En las aulas del Mejía, en los años 70, los conflictos entre estudiantes se resolvían con la agitada conversa que terminaba en “chupe” o con la mediación de algún profesor. Pero, otras veces, se resolvían a trompones. Este, como otros eventos, eran rituales de iniciación en la ruta de hacerse “grandes”.
El ritual de los trompones comenzaba con una cita de honor, siempre y cuando los contrincantes fueran “cotejas”, del mismo porte y contextura. Se evitaba la pelea entre un grandote y un pequeño…: “Entonces fulanito… nos vemos fuera del colegio… en la Alameda… Sí nos vemos”. Y tanto uno como otro iba al lugar del combate, acompañado de sus amigos.
Antes de la pelea, alguien señalaba las reglas que se las debía respetar a rajatabla: la riña era a puño limpio, nada de armas ni manoplas ni cadenas ni instrumentos peligrosos; nada de patadas; y, si alguno de los contendientes caía al suelo, no se podía abusar de esa situación. Era pésimamente visto el que pateaba al caído.
Con las reglas claras los peleadores alentados por sus amigos se enfrentaban hasta que sangraba alguna nariz. En ese momento el grupo sabiamente separaba a los rivales y les pedía que se dieran la mano. Conozco que luego de esa refriega, del desahogo violento y controlado, se inauguraron amistades duraderas.
Pero, hubo otras situaciones, donde no se respetaron las reglas y el pugilato terminó en batalla campal, con mal heridos y todo. Entonces eran repudiados, por “malos amigos”, los azuzadores que te empujaban a la pelea, no frenaban el combate, avivaban la tensión, y luego se hacían los locos. El odio y desunión del grupo cundiría para siempre.

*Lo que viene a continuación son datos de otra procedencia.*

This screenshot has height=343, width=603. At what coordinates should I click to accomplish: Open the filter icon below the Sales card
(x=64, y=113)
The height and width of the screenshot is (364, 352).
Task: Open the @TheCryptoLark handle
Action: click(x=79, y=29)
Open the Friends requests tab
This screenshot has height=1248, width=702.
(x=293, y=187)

Hoy vemos un pleito entre “no cotejas”, de Rusia contra Ucrania, de un grandote desquiciado contra un pequeño delirante que terminará mal y derrotado. ¿No hay quién pare la guerra en la que todos pierden? Los “amigos” que deberían hacerlo, Estados Unidos y la Unión Europea, convertidos en azuzadores peligrosos de un fuego, del que saldrán quemados.